REQUIRED ACTION: Without including any pictures, copy every line below exactly.

-*-

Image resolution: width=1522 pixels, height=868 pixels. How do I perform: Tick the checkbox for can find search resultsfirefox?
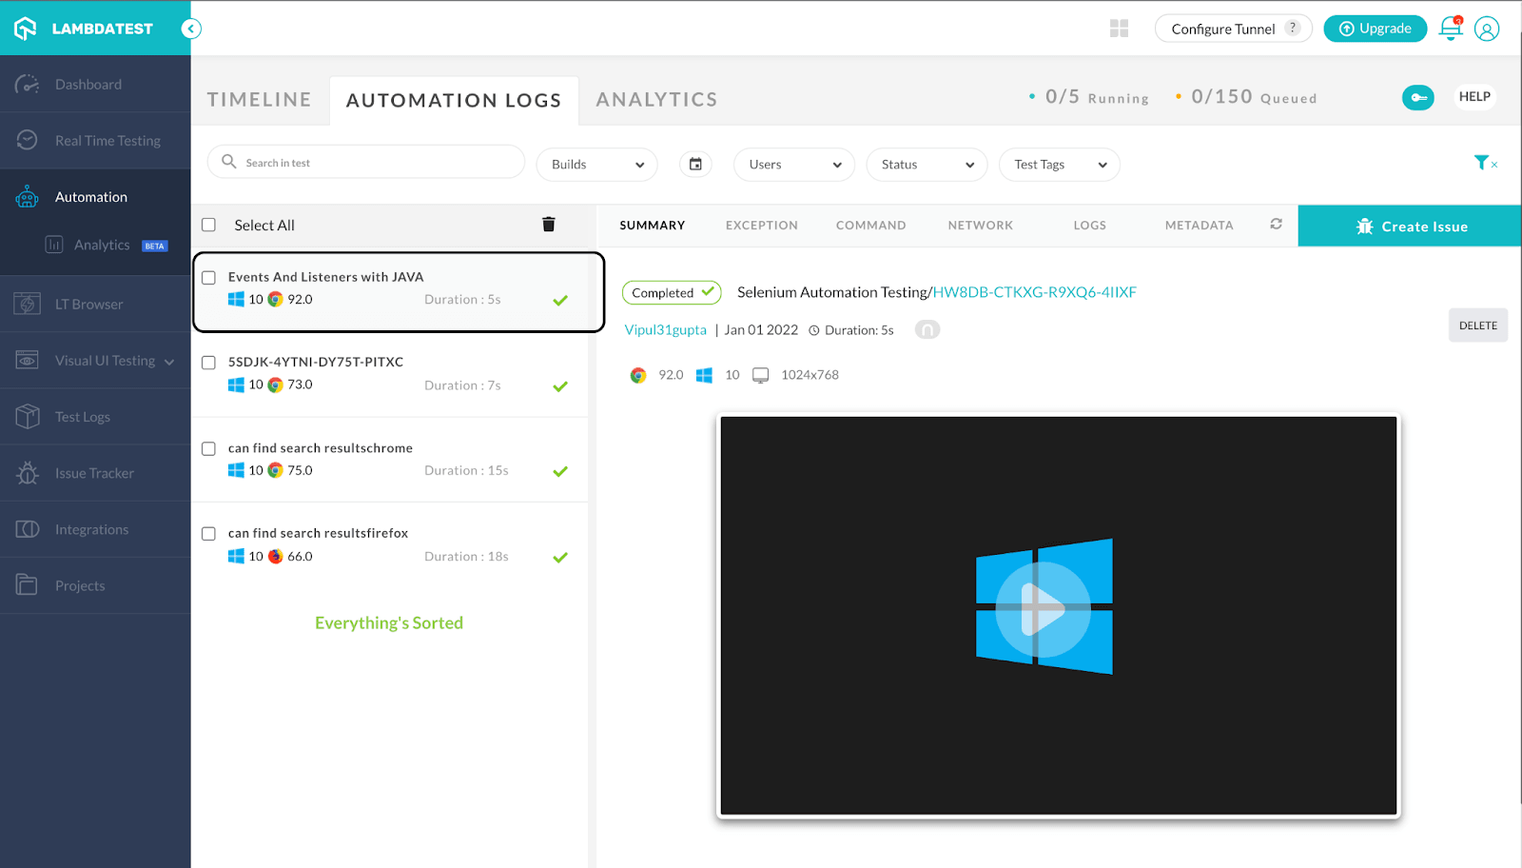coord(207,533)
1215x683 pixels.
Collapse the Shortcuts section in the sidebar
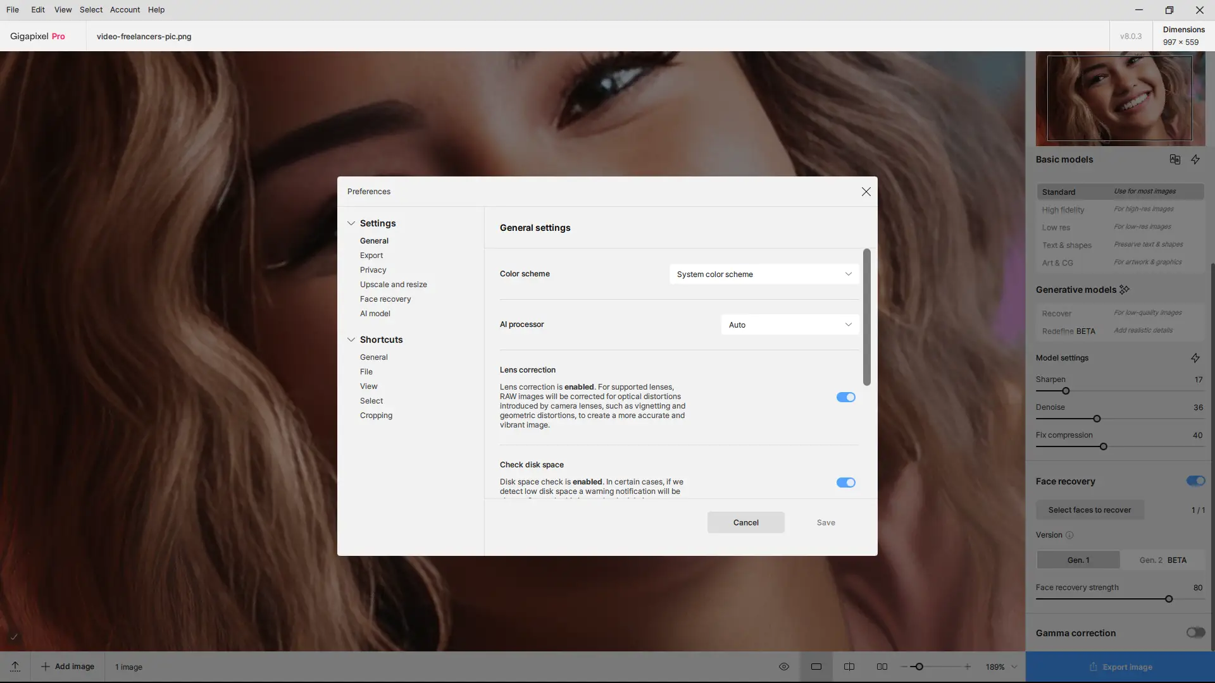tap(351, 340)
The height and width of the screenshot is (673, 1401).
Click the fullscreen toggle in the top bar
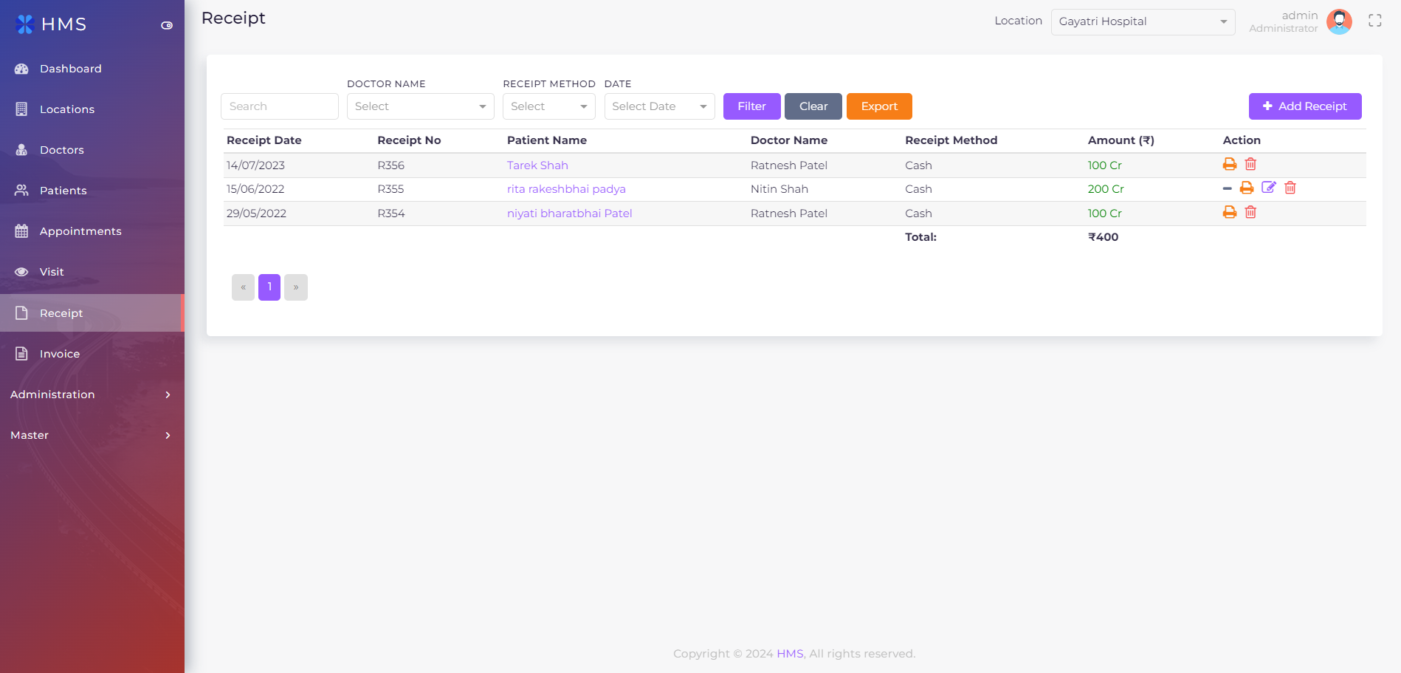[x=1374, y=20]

-*-

ANSWER SECTION:
Image resolution: width=1522 pixels, height=868 pixels. How do I perform: Tick the checkbox for can find search resultsfirefox?
coord(207,533)
1215x683 pixels.
Collapse the Shortcuts section in the sidebar
tap(351, 340)
The height and width of the screenshot is (673, 1401).
Click the fullscreen toggle in the top bar
[x=1374, y=20]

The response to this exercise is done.